***** Source material *****

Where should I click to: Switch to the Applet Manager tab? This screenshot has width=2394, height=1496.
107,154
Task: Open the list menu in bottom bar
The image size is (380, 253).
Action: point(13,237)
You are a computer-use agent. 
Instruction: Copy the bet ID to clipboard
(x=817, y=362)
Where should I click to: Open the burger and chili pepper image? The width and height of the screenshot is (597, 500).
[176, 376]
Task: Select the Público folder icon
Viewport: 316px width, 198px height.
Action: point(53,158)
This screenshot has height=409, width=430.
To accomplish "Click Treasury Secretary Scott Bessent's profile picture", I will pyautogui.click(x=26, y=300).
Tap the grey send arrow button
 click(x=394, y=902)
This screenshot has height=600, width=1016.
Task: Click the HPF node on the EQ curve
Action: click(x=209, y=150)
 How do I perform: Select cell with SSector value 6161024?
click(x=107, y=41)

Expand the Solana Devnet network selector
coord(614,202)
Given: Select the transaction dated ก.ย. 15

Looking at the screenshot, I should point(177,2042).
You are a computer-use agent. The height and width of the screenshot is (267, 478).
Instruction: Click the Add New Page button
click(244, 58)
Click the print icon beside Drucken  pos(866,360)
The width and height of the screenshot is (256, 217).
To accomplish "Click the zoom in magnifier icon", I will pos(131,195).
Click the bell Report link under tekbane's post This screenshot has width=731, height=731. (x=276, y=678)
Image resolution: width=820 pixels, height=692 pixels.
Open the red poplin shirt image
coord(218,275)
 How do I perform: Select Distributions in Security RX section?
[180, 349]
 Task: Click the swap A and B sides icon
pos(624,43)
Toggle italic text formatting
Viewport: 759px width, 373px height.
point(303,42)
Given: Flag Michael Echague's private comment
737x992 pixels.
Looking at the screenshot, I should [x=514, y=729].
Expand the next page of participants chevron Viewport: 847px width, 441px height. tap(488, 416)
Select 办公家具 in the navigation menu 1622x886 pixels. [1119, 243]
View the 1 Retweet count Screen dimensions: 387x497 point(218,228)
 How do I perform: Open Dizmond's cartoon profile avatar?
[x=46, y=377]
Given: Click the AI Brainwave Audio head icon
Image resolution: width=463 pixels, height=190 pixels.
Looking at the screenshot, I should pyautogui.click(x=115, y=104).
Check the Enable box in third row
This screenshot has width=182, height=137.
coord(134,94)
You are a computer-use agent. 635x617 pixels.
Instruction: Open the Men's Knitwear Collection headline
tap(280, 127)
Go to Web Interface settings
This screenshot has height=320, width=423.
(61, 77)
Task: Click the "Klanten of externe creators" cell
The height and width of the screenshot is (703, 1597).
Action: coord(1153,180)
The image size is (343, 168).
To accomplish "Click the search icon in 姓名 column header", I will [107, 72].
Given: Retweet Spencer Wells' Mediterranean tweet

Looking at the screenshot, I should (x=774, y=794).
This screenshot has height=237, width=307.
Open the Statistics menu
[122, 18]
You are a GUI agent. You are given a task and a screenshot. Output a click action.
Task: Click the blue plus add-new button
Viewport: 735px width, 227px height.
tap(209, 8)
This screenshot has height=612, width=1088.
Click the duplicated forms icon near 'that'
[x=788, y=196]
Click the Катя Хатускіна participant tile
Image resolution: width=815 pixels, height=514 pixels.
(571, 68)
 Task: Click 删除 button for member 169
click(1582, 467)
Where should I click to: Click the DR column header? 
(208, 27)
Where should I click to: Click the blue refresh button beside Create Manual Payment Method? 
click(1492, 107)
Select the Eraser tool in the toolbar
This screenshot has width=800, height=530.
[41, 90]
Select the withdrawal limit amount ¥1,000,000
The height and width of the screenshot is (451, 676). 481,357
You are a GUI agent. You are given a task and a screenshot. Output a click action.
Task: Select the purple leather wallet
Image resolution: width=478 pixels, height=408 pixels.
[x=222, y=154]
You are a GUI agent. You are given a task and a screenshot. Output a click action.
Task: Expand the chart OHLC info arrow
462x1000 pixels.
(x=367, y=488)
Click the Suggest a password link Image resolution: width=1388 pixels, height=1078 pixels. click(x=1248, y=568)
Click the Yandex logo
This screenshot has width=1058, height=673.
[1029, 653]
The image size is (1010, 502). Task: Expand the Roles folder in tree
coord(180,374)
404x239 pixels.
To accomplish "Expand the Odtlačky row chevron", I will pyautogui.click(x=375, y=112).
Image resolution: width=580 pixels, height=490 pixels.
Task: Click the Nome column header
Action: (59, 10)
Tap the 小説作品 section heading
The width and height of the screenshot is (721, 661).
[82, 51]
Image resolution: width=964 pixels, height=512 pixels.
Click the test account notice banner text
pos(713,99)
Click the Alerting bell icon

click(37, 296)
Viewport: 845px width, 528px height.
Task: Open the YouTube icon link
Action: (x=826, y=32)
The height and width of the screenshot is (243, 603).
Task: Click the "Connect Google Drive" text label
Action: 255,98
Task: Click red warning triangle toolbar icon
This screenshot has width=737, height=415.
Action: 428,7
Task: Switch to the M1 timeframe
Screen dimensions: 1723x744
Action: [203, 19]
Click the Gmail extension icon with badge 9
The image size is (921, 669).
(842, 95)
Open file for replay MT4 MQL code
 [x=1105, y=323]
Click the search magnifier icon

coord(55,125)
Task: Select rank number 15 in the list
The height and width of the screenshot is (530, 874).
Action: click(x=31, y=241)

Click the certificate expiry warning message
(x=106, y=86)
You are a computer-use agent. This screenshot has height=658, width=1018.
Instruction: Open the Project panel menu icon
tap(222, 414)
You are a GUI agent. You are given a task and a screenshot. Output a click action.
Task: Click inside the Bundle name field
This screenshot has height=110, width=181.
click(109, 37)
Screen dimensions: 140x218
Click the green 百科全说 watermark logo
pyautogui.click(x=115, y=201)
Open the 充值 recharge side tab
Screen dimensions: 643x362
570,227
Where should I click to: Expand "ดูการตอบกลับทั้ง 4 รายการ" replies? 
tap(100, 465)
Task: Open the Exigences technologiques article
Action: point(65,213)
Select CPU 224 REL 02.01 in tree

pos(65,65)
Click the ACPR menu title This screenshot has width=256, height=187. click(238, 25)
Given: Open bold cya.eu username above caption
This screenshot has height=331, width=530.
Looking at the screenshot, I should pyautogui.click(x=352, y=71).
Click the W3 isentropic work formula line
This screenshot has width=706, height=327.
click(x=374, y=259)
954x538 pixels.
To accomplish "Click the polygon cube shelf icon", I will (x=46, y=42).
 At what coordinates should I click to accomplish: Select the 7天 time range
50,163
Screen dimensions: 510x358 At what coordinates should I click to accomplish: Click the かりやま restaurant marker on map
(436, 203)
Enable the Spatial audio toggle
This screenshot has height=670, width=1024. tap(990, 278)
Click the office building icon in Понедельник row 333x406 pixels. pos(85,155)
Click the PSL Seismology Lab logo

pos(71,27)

*****

Write out the saved entries from the start through the line that holds "I will pos(131,195).", inclusive, switching "Instruction" to "Step" and changing nothing else.

Where should I click to: Switch to the Applet Manager tab? This screenshot has width=2394, height=1496.
107,154
Task: Open the list menu in bottom bar
The image size is (380, 253).
Action: point(13,237)
You are a computer-use agent. 
Step: Copy the bet ID to clipboard
(x=817, y=362)
Where should I click to: Open the burger and chili pepper image? The width and height of the screenshot is (597, 500).
[176, 376]
Task: Select the Público folder icon
Viewport: 316px width, 198px height.
Action: point(53,158)
This screenshot has height=409, width=430.
To accomplish "Click Treasury Secretary Scott Bessent's profile picture", I will pyautogui.click(x=26, y=300).
Tap the grey send arrow button
 click(x=394, y=902)
This screenshot has height=600, width=1016.
Task: Click the HPF node on the EQ curve
Action: click(x=209, y=150)
 How do I perform: Select cell with SSector value 6161024?
click(x=107, y=41)

Expand the Solana Devnet network selector
coord(614,202)
Given: Select the transaction dated ก.ย. 15

Looking at the screenshot, I should point(177,2042).
You are a computer-use agent. The height and width of the screenshot is (267, 478).
Step: Click the Add New Page button
click(244, 58)
Click the print icon beside Drucken  pos(866,360)
The width and height of the screenshot is (256, 217).
To accomplish "Click the zoom in magnifier icon", I will pos(131,195).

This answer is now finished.